Her Majesty’s government observe that the President of the United States considers the terms used in my dispatch with reference to the so-called Alabama claims to be at once comprehensive and sufficiently precise to include all the claims of American citizens for depredations upon their commerce during the late rebellion, which have been the subject of complaint upon the part of the government of the United States; those terms being, to quote the precise words of my dispatch of the 24th of May, applicable to this class of claims, and which, in substance, repeats those used by me in my dispatch of the 9th of March, that the question on which Great Britain was ready to go to arbitration was, “whether in the matters connected with the vessels out of whose depredations the claims of American citizens have arisen, the course pursued by the British government and by those who acted upon its authority was such as would involve a moral responsibility on the part of the British government to make good, either in whole or in part, the losses of American citizens.”

In the same and in previous dispatches it will be found that, whilst agreeing to this limited reference as regards the so-called Alabama claims, I have repeatedly stated that her Majesty’s government could not consent to refer to a foreign power to determine whether the policy of her Majesty’s government in recognizing the Confederate States as belligerents was or was not suitable to the circumstances of the time when the negotiation took place. After referring, however, to the terms of my dispatch of the 24th of May, Mr. Seward goes on to say that, in the view taken by the United States government, that government would deem itself at liberty to insist before the arbiter that the actual proceedings and relations of the British government, its officers, agents, and subjects, towards the United States in regard to the rebellion and the rebels as they occurred during that rebellion, are among the matters which are connected with the vessels whose depredations are complained of; just as, in the case of the general claims alluded to by me, the actual proceedings and relations of her Majesty’s government, its officers, agents, and subjects, in regard to the United States in regard to the rebellion and the rebels, are necessarily connected with the transactions out of which those general claims arise.

The language thus used by Mr. Seward appears to her Majesty’s government to be open to the construction that it is the desire of the United States government that any tribunal to be agreed upon in dealing either with the so-called Alabama claims or with the “general claims” might enter into the question whether the act of policy of her Majesty’s government in recognizing the Confederate States as a belligerent power was or was not suitable to the circumstances of the time when the recognition was made; a construction which, after the distinct and repeated avowal of her Majesty’s government that they could not consent to a reference of such a question, her Majesty’s government can hardly suppose that it was intended by Mr.

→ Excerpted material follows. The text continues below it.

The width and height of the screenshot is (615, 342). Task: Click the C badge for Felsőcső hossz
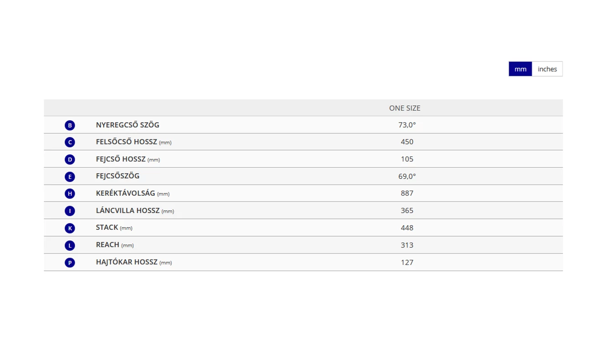tap(70, 142)
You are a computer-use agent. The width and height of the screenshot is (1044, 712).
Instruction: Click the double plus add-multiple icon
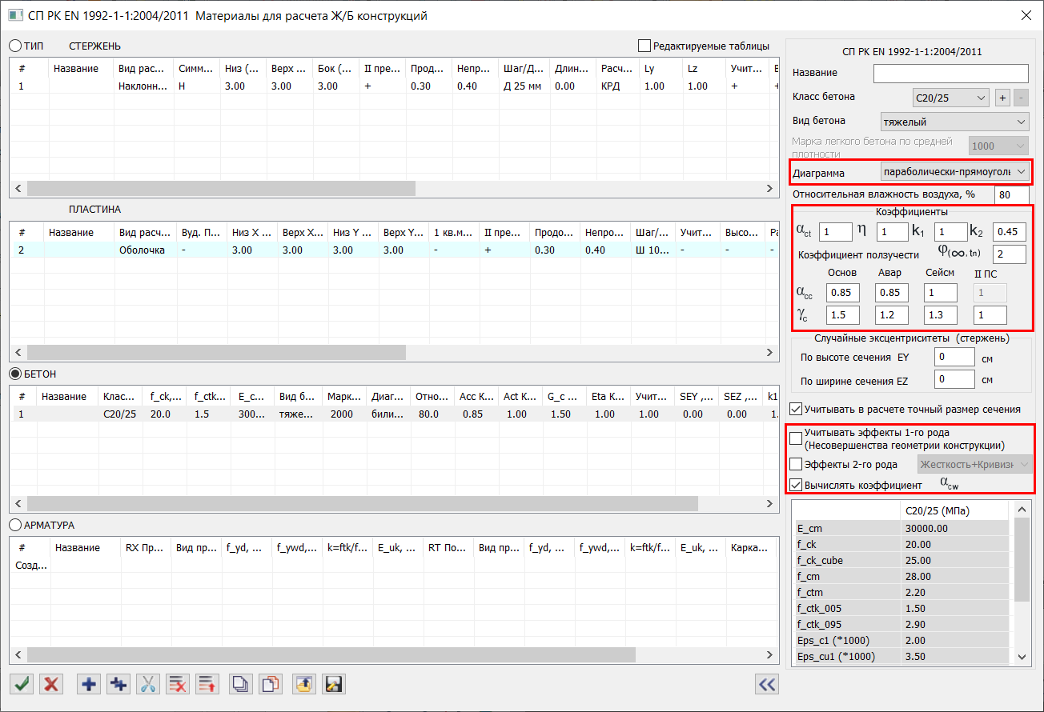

Seward that the passage in his dispatch should bear.

But to prevent any misapprehension on this subject, her Majesty’s government think it necessary distinctly to say, both as regards the so-called Alabama claims brought forward by citizens of the United States and as regards the general claims, that they cannot depart, directly or indirectly, from their refusal to “refer to a foreign power to determine whether the policy of recognizing the Confederate States as a belligerent power was or was not suitable to the circumstances of the time when the negotiation was made.”

As regards the so-called Alabama claims, the only point which her Majesty’s government can consent to refer to the decision of an arbiter is the question of the moral responsibility of her Majesty’s government, on the assumption that an actual state of war existed between the government of the United States and the Confederate States; and on that assumption it would be for the arbiter to determine whether there had been any such failure on the part of the British government as a neutral in the observance, legally or morally, of any duties or relations towards the government of the United States as could be deemed to involve a moral responsibility on the part of the British government to make good losses of American citizens caused by the Alabama and other vessels of the same class.

As regards the general claims, the question of moral responsibility on the part of her Majesty’s government does not, and cannot, come into dispute at all.

Mr. Seward rightly supposes that her Majesty’s government contemplated two tribunals for the adjudication, one of the Alabama claims, the other of the general claims; the one being, in the first instance, at all events, the tribunal of an arbiter, who would be called upon to pronounce on the principles of the moral responsibility of the British government, and on the nature of whose decision would depend the question of the appointment of a mixed commision for the examination in detail of the several claims of citizens of the United States to which that decision applied, namely, those arising out of the depredations of the Alabama and other similar vessels, and the adjudication of the sums payable in each case; the other, in its commencement and to its close a [Page 30] purely mixed commission, for the examination of the general claims of the subjects and citizens of both countries arising out of the war, and the adjudication of the sums payable by either country in each case.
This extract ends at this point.